Parents of ‘forgotten’ IRA victim in appeal for justice
The grieving parents of an Australian lawyer shot dead by the IRA in Holland 20 years ago have said their son was a “forgotten victim” who has never received justice.
Yesterday the family of Stephen Melrose — who was gunned down in front of his wife while on holiday in 1990 — made an emotional visit to Stormont in a bid to try and “find answers about his murder”.
Mr Melrose, who was 28 at the time, was travelling with his wife of nine months, his friend Nick Spanos and his girlfriend when the two men were gunned down in the town of Roermond.
The British registration on the car led the IRA to believe they were soldiers.
As part of a three-day trip to the province, the 28-year-old’s parents Roy and Beverley Melrose and two sisters met with Ulster Unionist MLA David McNarry.
During the meeting they discussed the current justice process in Northern Ireland.
They made the journey from Queensland as part of an Australian documentary into the anniversary of the murders.
The journalists producing the programme had requested a meeting with Sinn Fein’s Deputy First Minister Martin McGuinness or Gerry Adams, but were refused.
Mr Melrose’ sister Helen Jackson (50) said that “spoke volumes”, and added they still feel anger about the murder.
“We feel that, basically, justice was never done,” she told the Belfast Telegraph.
“The people who killed Stephen are walking the street, living life, like us. How can that happen? We are just wondering how the system works, that that can be allowed to happen.
“Stephen was a lawyer, he deserves justice, everybody does.”

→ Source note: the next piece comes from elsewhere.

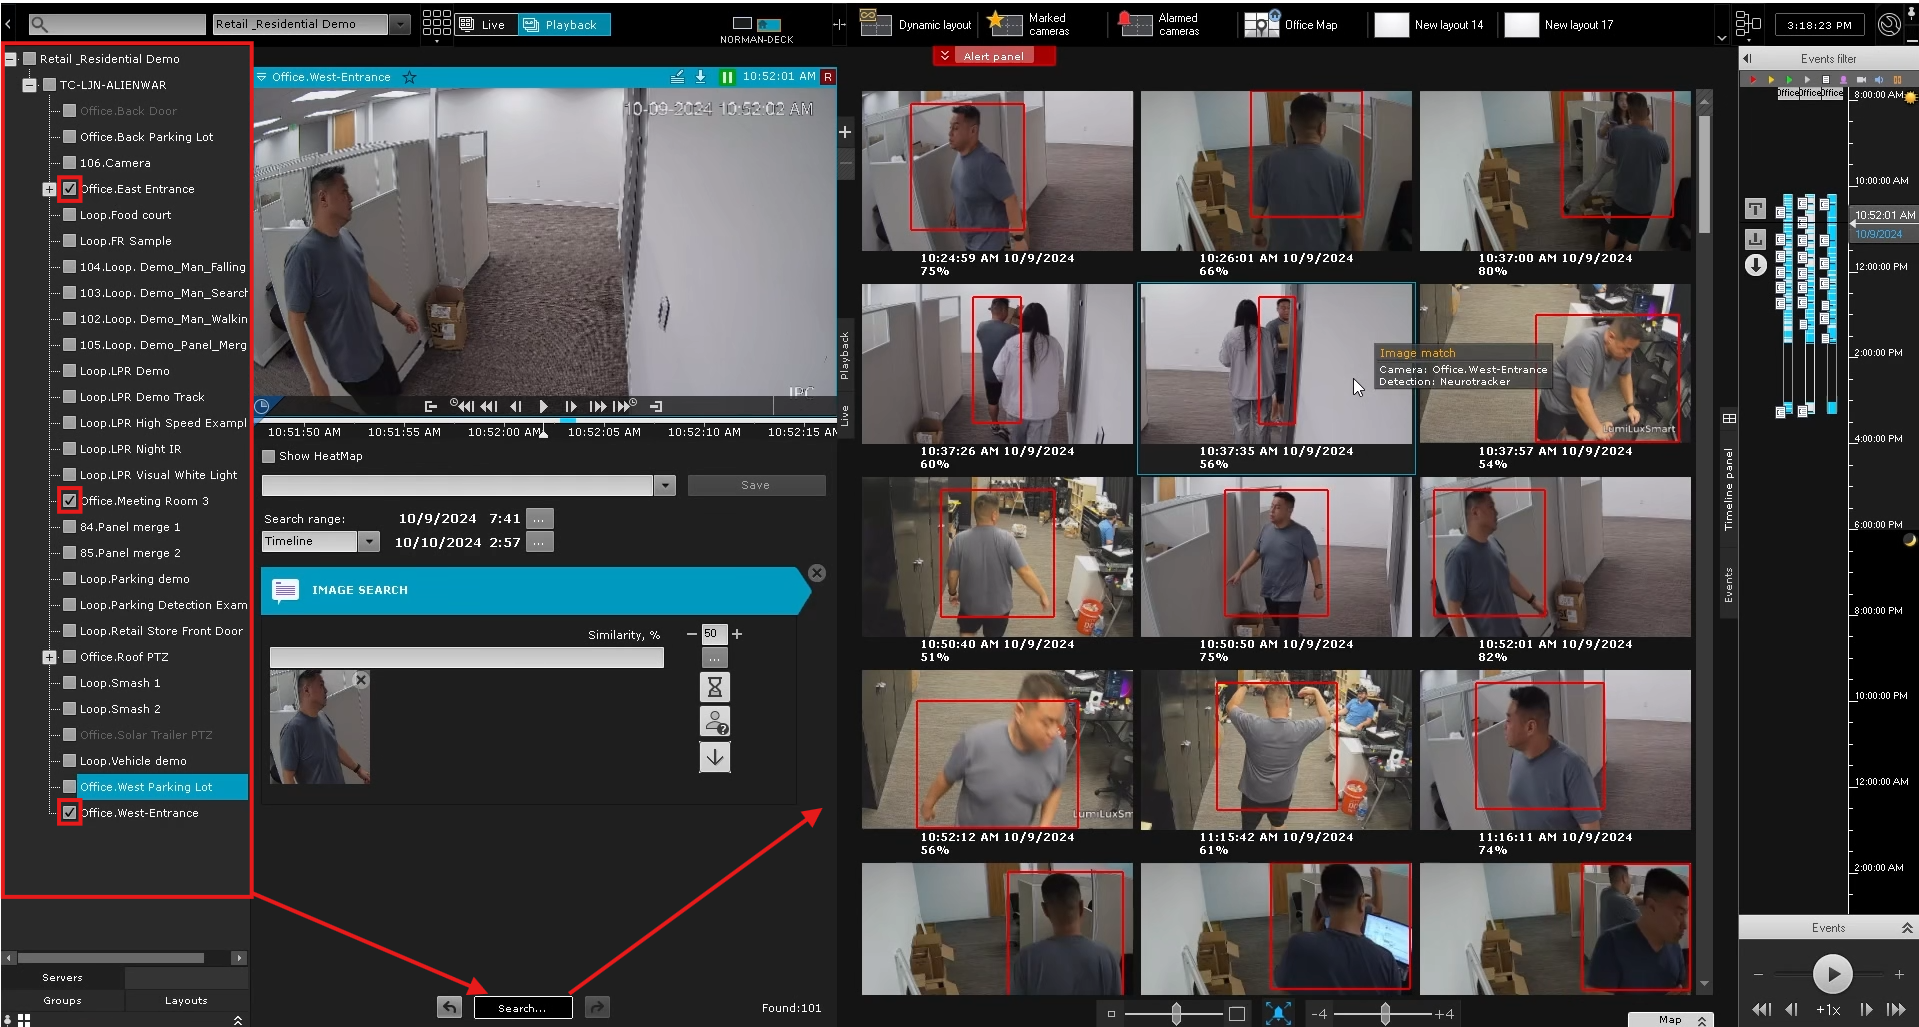Screen dimensions: 1919x1027
Task: Star the Office.West-Entrance camera as favorite
Action: point(409,77)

His father Roy Melrose (80) said: “We just wanted to find out if we could get any answers as to why the murderers of our son were let off.
“We feel that time heals a lot. We’ve looked at it that our son is a hero, that helps us a lot, thinking that way. He is a hero. I think there seems to be a lot of forgotten victims.”
Before travelling to Northern Ireland the family visited the murder scene in Holland for the first time.
They described it as being both “emotional but helpful” in dealing with their grief.
“The last 20 years have been a real journey for the whole family. There is always something missing. You learn to live with it—but there is a gap,” his sister said. “I do feel that we have got some closure. The thing is, people are still walking free. What Stephen stood for — justice and fairness — hasn’t happened, but I do think we have had a bit of closure by seeing and speaking to people.
“I think that it has helped and brought us some kind of closure. It has been difficult.”
Protestant victims’ campaigner Willie Frazer, who also attended the meeting, said it helped to offer support.
“They couldn’t understand why people who were involved in terrorism could end up in Government,” Mr Frazer said.
“But we have reassured them that we will continue to |support them in bringing them justice.”